> [Saved data entries]

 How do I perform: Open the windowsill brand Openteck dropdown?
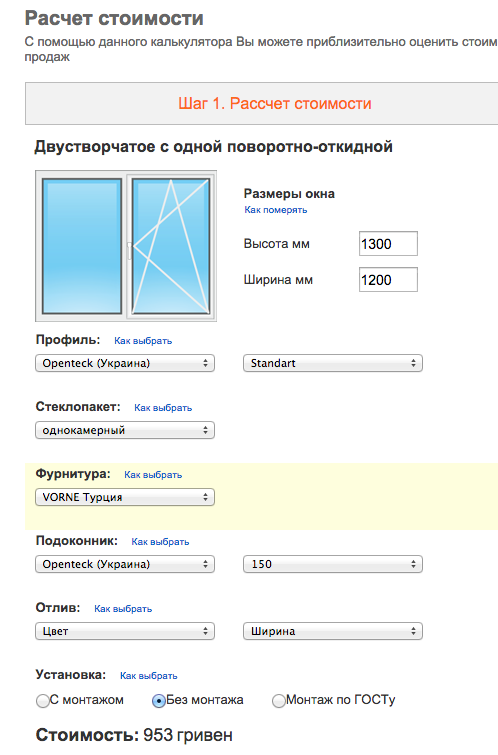[x=125, y=564]
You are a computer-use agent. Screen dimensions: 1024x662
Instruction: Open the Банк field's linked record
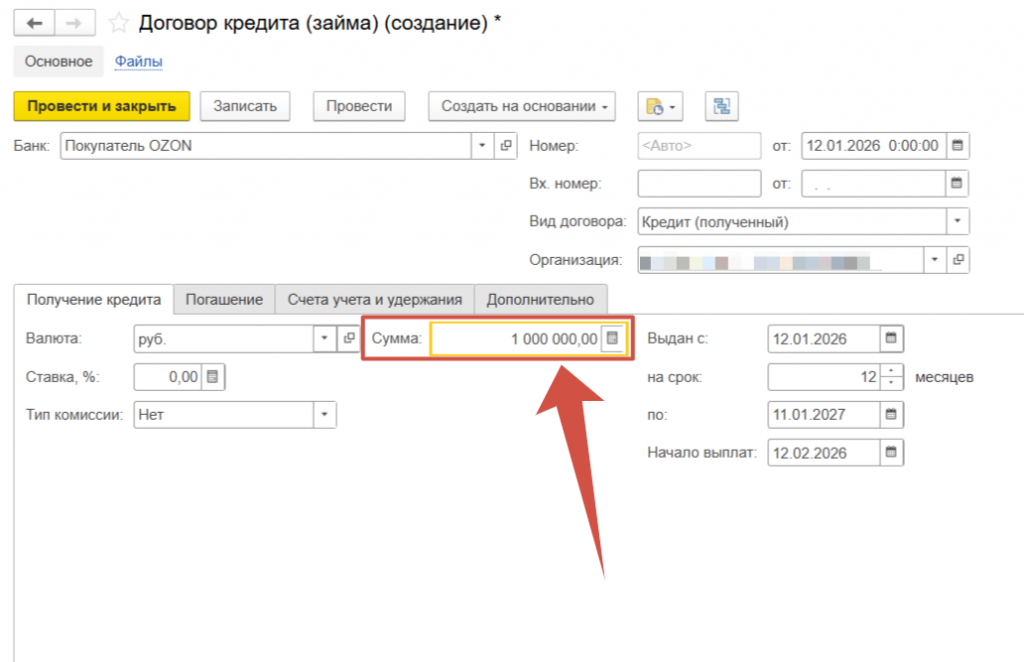tap(505, 146)
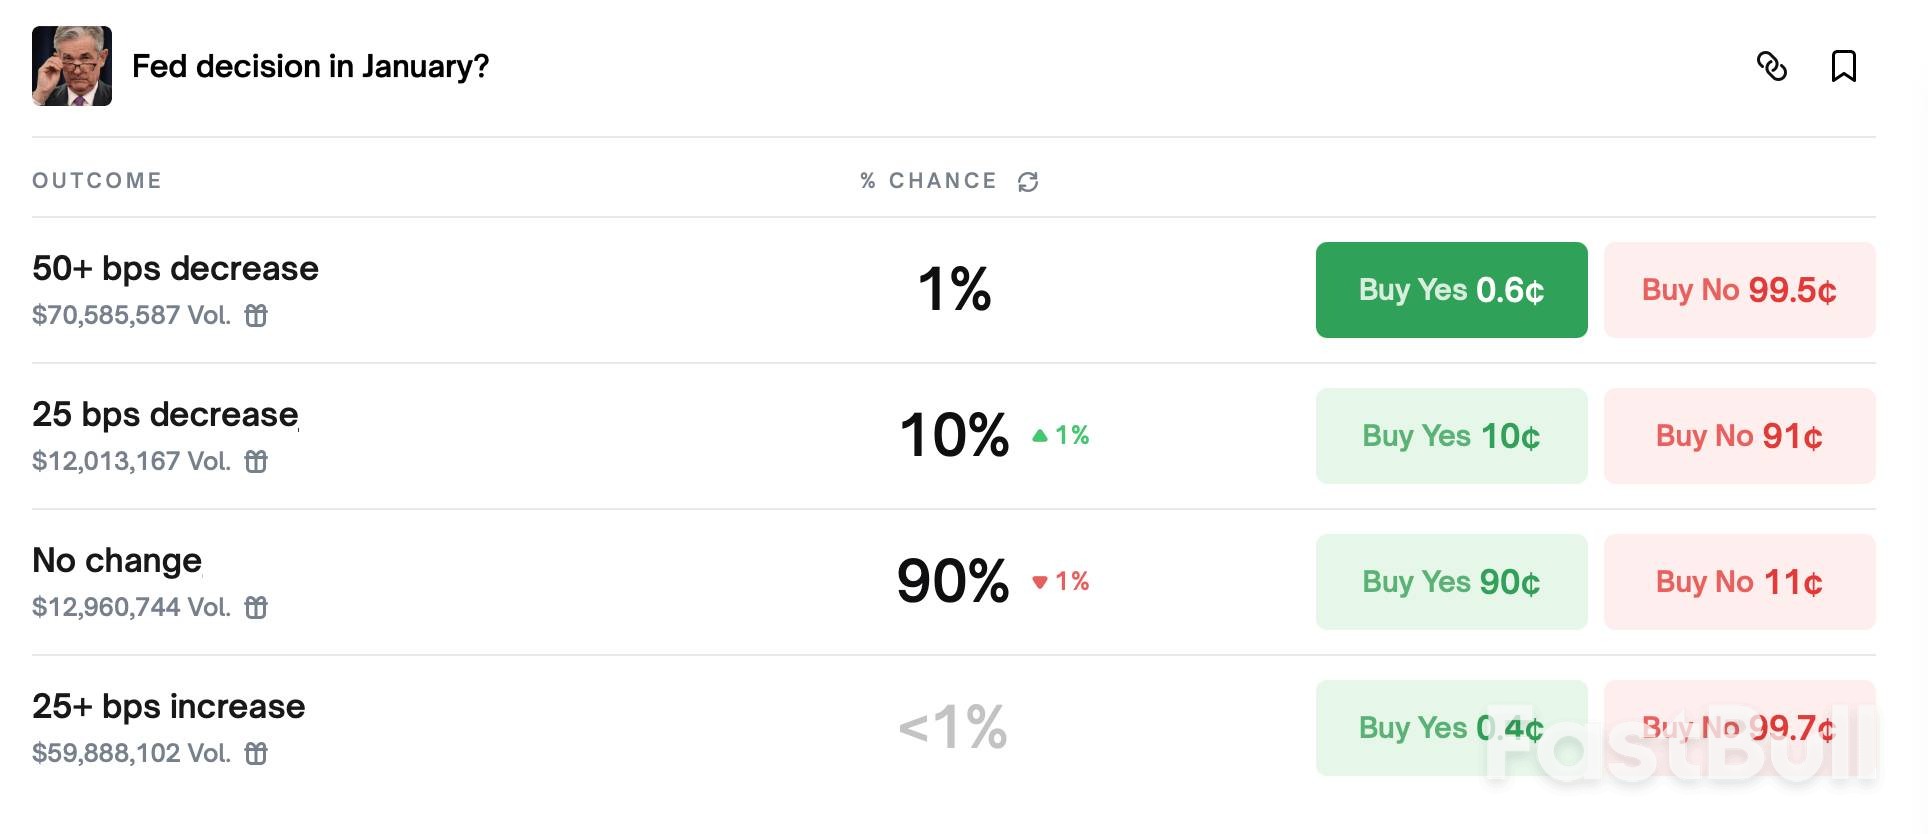Buy No at 99.7¢ for 25+ bps increase

coord(1739,728)
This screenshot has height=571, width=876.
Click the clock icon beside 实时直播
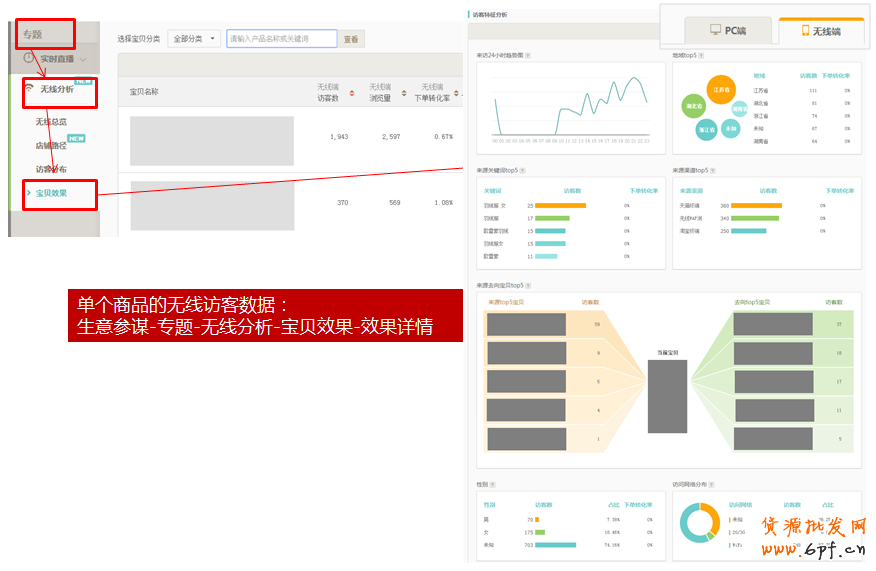pyautogui.click(x=29, y=60)
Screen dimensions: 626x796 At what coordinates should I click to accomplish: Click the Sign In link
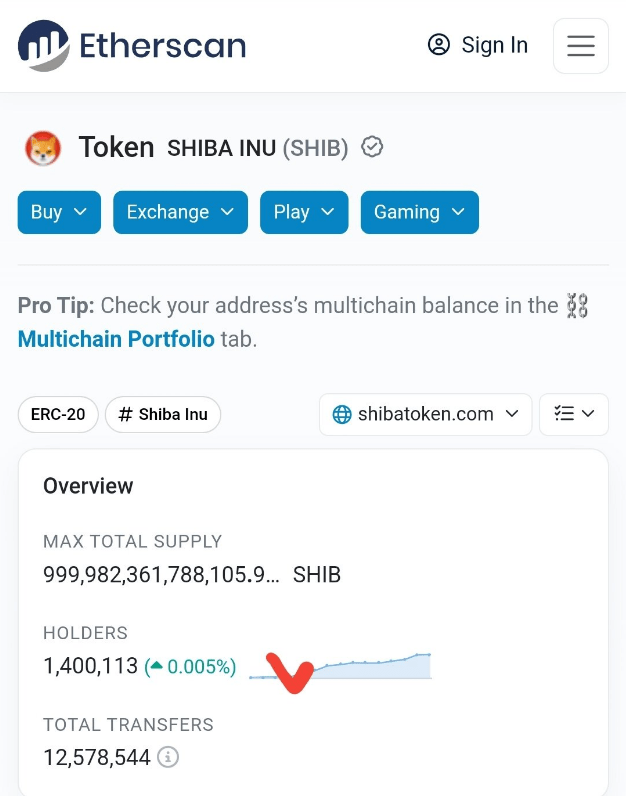click(x=493, y=45)
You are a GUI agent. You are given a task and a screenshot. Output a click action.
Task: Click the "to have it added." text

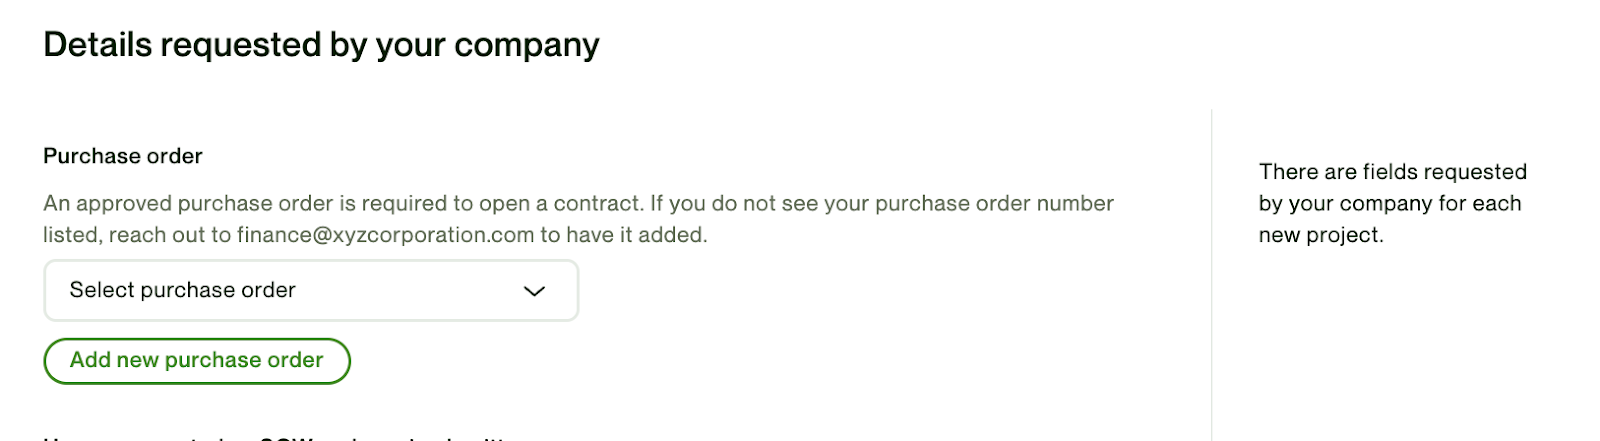click(624, 235)
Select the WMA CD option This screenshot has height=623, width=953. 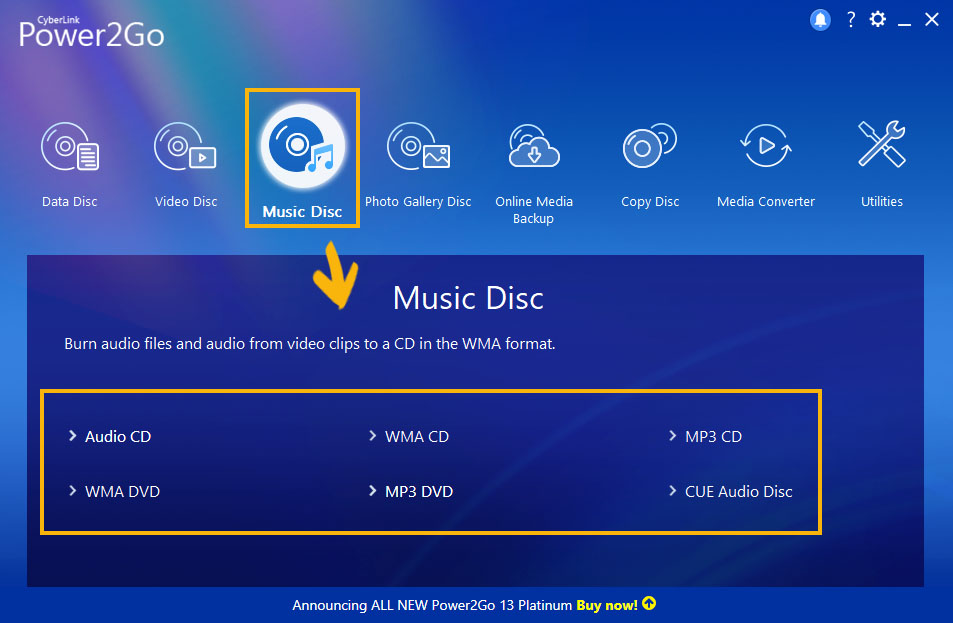[417, 436]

> [Work instructions] The reply should hold an exact repeat of the entries from their opening line through the line with "This screenshot has height=571, width=876.", and no pictures at all.

> [Output for this task]
 How do I perform: Open the windowsill brand Openteck dropdown?
[x=125, y=564]
You are a computer-use agent. Screen dimensions: 1024x662
Instruction: Open the Банк field's linked record
tap(505, 146)
Buy No at 99.7¢ for 25+ bps increase

coord(1739,728)
This screenshot has height=571, width=876.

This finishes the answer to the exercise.